There is a ridge on the outer part of the back of the scapula. This runs from the lower part of the glenoid cavity, downward and backward to the vertebral border, about 2.5 cm above the inferior angle. Attached to the ridge is a fibrous septum, which separates the infraspinatus muscle from the Teres major and Teres minor muscles. The upper two-thirds of the surface between the ridge and the axillary border is narrow, and is crossed near its center by a groove for the scapular circumflex vessels; the Teres minor attaches here.

The broad and narrow portions above alluded to are separated by an oblique line, which runs from the axillary border, downward and backward, to meet the elevated ridge: to it is attached a fibrous septum which separates the Teres muscles from each other.

Its lower third presents a broader, somewhat triangular surface, the inferior angle of the scapula, which gives origin to the Teres major, and over which the Latissimus dorsi glides; frequently the latter muscle takes origin by a few fibers from this part.

Figure 2 : Left scapula. Dorsal surface.
|  |  |  | Supraspinous fossa; Spine; Infraspinous fossa; Superior border; Superior angle; Medial border; Inferior angle; Lateral border; Lateral angle; Acromion; Coracoid process; Origin of teres major muscle; Origin of teres minor muscle; |

====Side====
The acromion forms the summit of the shoulder, and is a large, somewhat triangular or oblong process, flattened from behind forward, projecting at first laterally, and then curving forward and upward, so as to overhang the glenoid cavity.

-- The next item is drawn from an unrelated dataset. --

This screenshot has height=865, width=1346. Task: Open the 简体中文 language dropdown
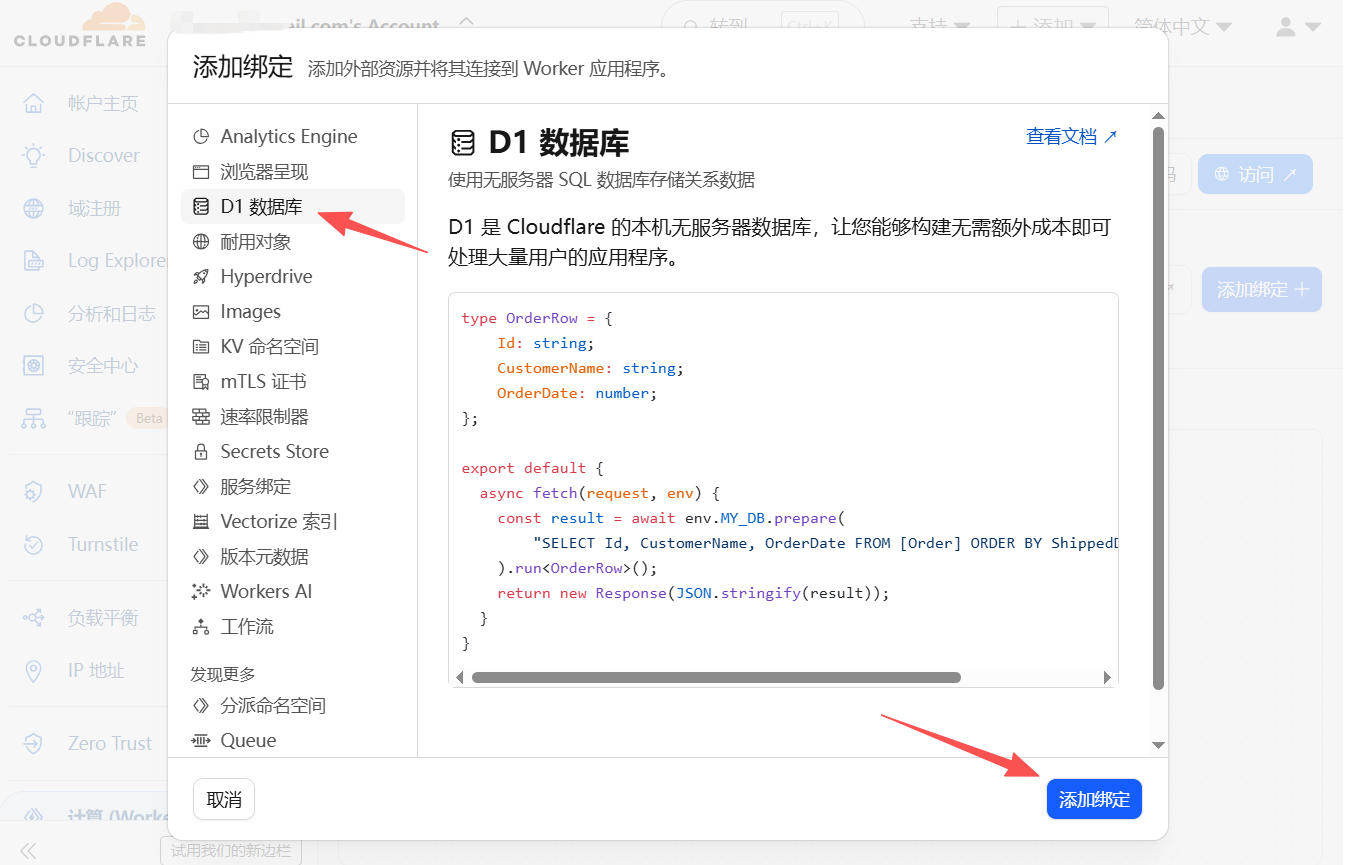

Figure 3 : Left scapula. Lateral surface.
|  |  |  | Coracoid process; Glenoid cavity; Supraspinous fossa; Acromion; Infraspinous fossa; Inferior angle; Lateral border; |

=== Angles ===
There are 3 angles:

The superior angle of the scapula or medial angle, is covered by the trapezius muscle. This angle is formed by the junction of the superior and medial borders of the scapula. The superior angle is located at the approximate level of the second thoracic vertebra. The superior angle of the scapula is thin, smooth, rounded, and inclined somewhat lateralward, and gives attachment to a few fibers of the levator scapulae muscle.

The inferior angle of the scapula is the lowest part of the scapula and is covered by the latissimus dorsi muscle. It moves forwards round the chest when the arm is abducted. The inferior angle is formed by the union of the medial and lateral borders of the scapula. It is thick and rough and its posterior or back surface affords attachment to the teres major and often to a few fibers of the latissimus dorsi. The anatomical plane that passes vertically through the inferior angle is named the scapular line.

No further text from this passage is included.